I have the privilege of teaching 3rd graders once a week, and they amaze me with their skill, adaptability, and fearless approach to using technology. But they're 9 years old. How much life experience do they have? How capable are they of seeing the long-term consequences of their actions? It is my job to help guide them in the digital world and get them to think about some of these things. And I will continue to do so until they are sick of me, or they get the message. For the next 9 years. :)
For the last few weeks we have been teaching the kids how to use Comic Life. I began with a simple poster project, asking them to design a poster of themselves to accomplish a couple of things:
- how does Comic Life work?
- what are all the features I can use?
- how do I take pictures of myself to use in the comics?
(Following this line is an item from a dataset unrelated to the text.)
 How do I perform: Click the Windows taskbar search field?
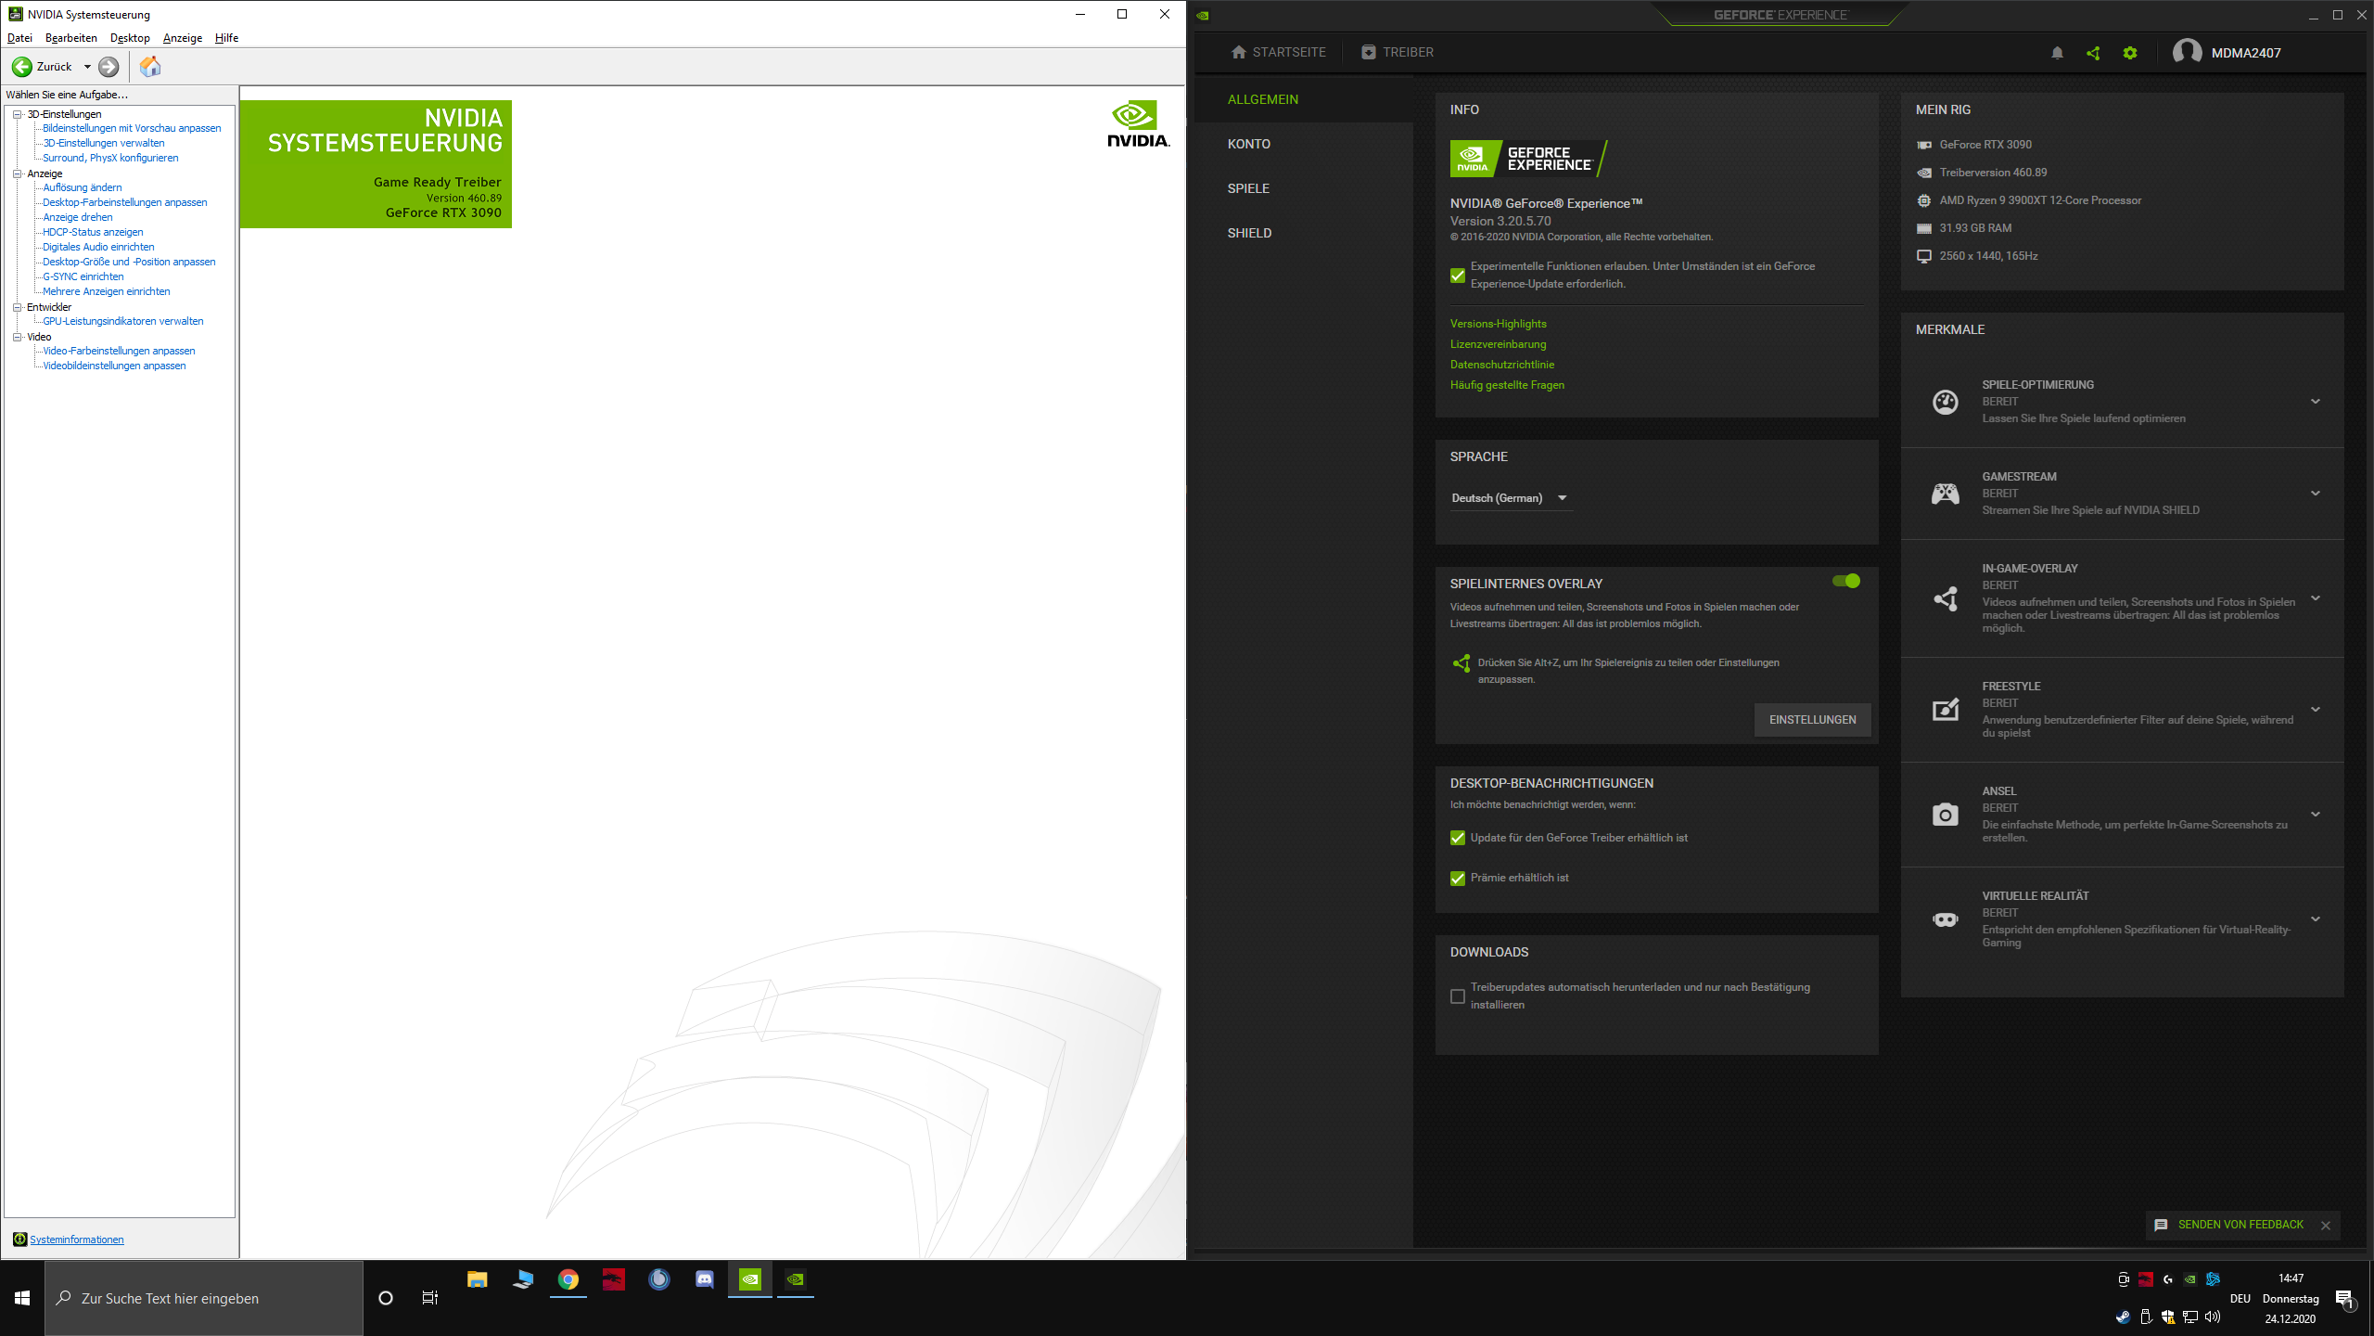point(204,1298)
- WHY would I choose to use Comic Life (or a comic format) instead of a simple document? what are the benefits? limitations?
Upon reviewing what was turned in, and assessing them based on the checklist, I did not have one student who did everything I asked of them. TEACHABLE MOMENT #1. Why not? What happened during the process that got us off course? What decisions did we make along the way that led us to forget some of what was required? This part of the conversation was skillfully led by the kids' homeroom teacher, and when we got back to revising and editing our work, each student had their checklist beside them and worked a little harder to make sure, step by step, that they had met all the requirements. Now, I could have let it slide, because the kids actually did learn to use Comic Life. Their posters, even in an unfinished form, demonstrated that. But why have standards and expectations if you're not going to hold your students to them? What message does that send? "I expect this of you, but if you don't really do it that's okay." Huh? From that perspective, it's not okay. So I wanted to give them time to finish thoroughly and turn in their very best work.
As I assessed their work the first time, I started to notice a few things that fell into the digital citizenship category as well. A few students chose adjectives to describe themselves like dumb, evil, demented, and dead. Placed next to snapshots where they made some silly faces, some of these descriptors made a little sense. But...TEACHABLE MOMENT #2. In addition to the purpose of the assignment, let's step back for a moment and consider our audience. Who will read these? What is the message we are trying to send? We chatted a bit about the words we use online, and what they might mean to those who don't know us personally. It was my intention to publish their posters on our class website, so theoretically, anyone in the world might see them. While I found each poster engaging, entertaining, funny, and representative of their level of humor, how would a stranger (or your grandma , or the headmaster, or a visiting family) interpret the words you used to describe yourself? Is that the image you want to portray to the world? I get the joke, because I have a personal relationship with each of these kids. But to the average viewer, they might not understand the words a child chooses, in humor, to describe a picture of him or herself. And my 9-year-olds had certainly never thought about anyone looking at these other than me (though I told them I'd publish them online). Clearly, the bigger concepts of publishing to an authentic audience, choosing words that help build your positive digital footprint, and being careful about what you say about yourself are things we will discuss over and over as they grow and mature. But man, was I grateful to have an opportunity to start the conversation now. For a simple project, designed to introduce a new tool and help kids get familiar with it (for use on a more academic project for their class), the built-in lessons in digital citizenship were amazing. And the 9 year olds got it. At least today.
I'm not sure a few years ago I would have seen it the same way, nor might I have taken the time to really talk about it to the kids during a one-hour class in which so much needs to be covered. But I could not ignore what was staring me in the face, and in fact, this project provided me the perfect opportunity to engage them in a meaningful conversation about digital behavior. Consider your audience. Think before you act. Just because you can, doesn't mean you should.
One more thing...this exercise also gave them one last chance to work on their grammar and spelling before publication. :) Bonus.